# Internet Explorer 8 security certificate install bug/issue



## Aurnia (14 Sep 2009)

Apologies if this has been posted before. Perhaps a few techy and savy of ye know about this.

There's a problem with IE8 with not recognising trusted websites and in particular the abliity to install the security certs.

It seems the option to install has been removed or at least it has as far as I can tell. It is greyed out when you go to view the cert.
I've searched on the net for the answer to this (regarding unscripted active x's, unchecking search for server & publisher's certificate revocation, both the latter which work for me checked using IE7) but nothing seems to work for IE8 and basically running out of ideas.
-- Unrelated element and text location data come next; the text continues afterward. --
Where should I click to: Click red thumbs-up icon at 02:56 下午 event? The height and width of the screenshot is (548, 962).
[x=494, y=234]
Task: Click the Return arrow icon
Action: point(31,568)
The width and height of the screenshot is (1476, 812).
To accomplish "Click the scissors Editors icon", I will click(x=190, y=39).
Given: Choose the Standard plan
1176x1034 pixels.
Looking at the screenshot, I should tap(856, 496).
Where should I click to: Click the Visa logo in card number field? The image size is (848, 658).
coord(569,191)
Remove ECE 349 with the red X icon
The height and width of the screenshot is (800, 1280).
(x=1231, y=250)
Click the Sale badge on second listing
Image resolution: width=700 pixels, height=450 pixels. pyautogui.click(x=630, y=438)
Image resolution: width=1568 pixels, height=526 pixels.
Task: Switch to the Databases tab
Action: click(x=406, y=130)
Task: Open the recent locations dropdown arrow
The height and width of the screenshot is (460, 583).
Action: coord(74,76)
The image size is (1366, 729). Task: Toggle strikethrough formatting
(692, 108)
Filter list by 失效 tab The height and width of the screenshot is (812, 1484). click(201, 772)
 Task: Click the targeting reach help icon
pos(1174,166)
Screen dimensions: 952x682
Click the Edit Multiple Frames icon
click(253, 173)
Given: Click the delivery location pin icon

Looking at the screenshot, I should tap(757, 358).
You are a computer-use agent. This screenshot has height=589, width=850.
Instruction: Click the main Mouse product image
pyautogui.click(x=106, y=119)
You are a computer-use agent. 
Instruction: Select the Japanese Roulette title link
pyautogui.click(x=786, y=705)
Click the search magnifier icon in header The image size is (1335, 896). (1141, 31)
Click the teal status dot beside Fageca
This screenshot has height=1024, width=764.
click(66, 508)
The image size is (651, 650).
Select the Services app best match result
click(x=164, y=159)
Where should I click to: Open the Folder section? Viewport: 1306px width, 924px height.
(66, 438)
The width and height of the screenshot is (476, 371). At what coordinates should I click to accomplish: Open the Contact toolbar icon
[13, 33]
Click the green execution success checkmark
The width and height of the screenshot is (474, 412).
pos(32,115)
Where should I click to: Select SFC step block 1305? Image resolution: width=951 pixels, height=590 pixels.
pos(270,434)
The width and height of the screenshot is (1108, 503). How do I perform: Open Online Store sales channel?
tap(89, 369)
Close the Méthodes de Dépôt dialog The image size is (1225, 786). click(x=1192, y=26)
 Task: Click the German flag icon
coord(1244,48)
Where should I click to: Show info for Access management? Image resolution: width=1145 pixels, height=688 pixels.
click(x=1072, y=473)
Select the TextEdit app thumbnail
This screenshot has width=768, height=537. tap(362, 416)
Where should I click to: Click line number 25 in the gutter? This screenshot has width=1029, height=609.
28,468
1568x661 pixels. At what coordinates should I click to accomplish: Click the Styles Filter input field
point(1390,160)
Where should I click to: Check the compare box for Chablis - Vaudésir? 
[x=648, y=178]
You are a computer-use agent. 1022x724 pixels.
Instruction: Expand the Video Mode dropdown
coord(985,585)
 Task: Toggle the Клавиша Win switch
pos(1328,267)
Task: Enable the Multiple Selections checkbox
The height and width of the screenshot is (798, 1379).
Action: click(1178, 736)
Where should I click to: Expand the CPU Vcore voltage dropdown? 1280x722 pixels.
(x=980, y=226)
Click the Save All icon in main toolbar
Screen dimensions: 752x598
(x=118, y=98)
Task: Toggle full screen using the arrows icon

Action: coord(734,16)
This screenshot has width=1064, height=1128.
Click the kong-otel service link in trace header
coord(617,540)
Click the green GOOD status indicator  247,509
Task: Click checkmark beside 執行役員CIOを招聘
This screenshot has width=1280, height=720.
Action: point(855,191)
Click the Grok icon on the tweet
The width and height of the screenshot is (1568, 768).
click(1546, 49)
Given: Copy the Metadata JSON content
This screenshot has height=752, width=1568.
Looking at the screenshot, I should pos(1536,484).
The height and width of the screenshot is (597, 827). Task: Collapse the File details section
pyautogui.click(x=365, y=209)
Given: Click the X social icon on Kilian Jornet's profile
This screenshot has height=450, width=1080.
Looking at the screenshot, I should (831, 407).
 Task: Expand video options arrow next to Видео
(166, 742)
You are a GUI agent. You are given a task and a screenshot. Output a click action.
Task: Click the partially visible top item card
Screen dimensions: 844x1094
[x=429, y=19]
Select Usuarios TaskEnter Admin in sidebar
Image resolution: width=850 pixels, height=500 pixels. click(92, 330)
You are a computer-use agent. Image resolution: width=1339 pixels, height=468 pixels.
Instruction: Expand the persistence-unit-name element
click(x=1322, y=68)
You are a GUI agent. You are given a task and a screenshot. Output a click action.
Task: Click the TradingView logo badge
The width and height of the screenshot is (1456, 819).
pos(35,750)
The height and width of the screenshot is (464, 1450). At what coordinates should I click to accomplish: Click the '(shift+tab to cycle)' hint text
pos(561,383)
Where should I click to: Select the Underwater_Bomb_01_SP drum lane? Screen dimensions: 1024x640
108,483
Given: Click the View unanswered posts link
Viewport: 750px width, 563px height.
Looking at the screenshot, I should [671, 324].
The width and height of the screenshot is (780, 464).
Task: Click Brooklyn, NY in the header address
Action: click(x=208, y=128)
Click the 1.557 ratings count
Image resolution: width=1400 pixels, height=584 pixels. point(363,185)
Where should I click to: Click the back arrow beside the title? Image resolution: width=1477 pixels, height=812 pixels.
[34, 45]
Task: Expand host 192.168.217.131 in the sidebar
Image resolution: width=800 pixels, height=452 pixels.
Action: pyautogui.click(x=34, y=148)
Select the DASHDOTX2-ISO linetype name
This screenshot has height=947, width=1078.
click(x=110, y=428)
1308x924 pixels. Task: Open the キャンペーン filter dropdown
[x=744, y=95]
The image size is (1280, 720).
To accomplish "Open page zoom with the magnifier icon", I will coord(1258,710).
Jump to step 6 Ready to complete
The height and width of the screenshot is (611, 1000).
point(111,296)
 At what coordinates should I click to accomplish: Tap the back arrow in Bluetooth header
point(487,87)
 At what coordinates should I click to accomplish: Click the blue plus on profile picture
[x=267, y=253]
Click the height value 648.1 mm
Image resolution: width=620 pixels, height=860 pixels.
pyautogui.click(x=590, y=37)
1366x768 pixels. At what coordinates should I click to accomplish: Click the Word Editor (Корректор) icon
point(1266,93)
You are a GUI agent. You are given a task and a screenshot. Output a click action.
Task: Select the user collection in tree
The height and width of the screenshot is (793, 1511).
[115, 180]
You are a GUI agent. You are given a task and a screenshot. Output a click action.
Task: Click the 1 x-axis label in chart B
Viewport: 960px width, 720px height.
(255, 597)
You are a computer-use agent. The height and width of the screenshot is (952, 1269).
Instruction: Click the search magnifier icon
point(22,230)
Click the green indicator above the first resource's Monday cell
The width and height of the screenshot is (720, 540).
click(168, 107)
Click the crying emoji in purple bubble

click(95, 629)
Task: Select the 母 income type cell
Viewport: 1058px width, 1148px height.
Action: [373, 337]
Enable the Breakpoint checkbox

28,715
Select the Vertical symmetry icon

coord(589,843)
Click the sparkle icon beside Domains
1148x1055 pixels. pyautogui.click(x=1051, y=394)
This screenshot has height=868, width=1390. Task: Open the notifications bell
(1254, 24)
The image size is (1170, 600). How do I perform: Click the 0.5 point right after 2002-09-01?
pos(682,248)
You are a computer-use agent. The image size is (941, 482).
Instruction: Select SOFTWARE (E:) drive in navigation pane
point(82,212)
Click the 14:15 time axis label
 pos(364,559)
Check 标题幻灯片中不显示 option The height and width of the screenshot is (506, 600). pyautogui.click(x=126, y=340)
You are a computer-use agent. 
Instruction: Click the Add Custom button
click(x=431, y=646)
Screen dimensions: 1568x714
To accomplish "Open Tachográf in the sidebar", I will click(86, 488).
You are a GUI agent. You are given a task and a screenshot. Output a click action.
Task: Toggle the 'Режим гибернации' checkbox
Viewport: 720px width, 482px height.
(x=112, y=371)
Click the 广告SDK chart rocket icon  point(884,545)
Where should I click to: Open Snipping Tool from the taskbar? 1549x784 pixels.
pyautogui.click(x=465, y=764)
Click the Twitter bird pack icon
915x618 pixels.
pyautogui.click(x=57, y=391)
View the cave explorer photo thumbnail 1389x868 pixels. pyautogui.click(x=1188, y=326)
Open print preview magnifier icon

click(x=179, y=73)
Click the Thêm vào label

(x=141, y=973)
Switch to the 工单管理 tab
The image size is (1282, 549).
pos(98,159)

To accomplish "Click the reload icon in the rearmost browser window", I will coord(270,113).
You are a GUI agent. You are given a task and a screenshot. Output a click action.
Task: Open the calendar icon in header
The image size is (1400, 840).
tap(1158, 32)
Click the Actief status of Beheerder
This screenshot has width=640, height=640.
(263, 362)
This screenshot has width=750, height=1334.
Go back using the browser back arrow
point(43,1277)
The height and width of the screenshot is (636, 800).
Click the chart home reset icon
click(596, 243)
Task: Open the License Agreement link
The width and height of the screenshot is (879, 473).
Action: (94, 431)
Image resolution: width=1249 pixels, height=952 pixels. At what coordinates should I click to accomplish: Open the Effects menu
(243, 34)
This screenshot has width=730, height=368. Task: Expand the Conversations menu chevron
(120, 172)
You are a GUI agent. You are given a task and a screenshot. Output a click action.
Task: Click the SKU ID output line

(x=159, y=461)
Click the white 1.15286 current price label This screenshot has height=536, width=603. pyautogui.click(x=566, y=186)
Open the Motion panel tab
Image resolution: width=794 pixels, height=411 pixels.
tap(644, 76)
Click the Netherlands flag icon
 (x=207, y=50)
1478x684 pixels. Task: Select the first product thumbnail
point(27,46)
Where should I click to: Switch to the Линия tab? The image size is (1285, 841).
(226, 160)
I've done nearly everything obvious.

I've Vista and IE7 but the sis upgraded to IE8 (one of the recommended upgrades) and is currently regretting it. She had to do some internet shopping and had to use my laptop instead.
I had the security cert error problem myself for the websites in questions until I installed the security certs for the revelant sites to root and then everything went smooth. 

When I was on XP and IE6 these security cert issues never arose, on for example online banking and only have done since got IE7. But at least IE7 is workable in that it allows to install the cert.

Anyone found out a way to for IE8? There's a few more options in IE8 which I'm not familiar with and differ to IE7 so not sure to click or unclick them and I've not got her laptop to hand so will have to talk her through the options.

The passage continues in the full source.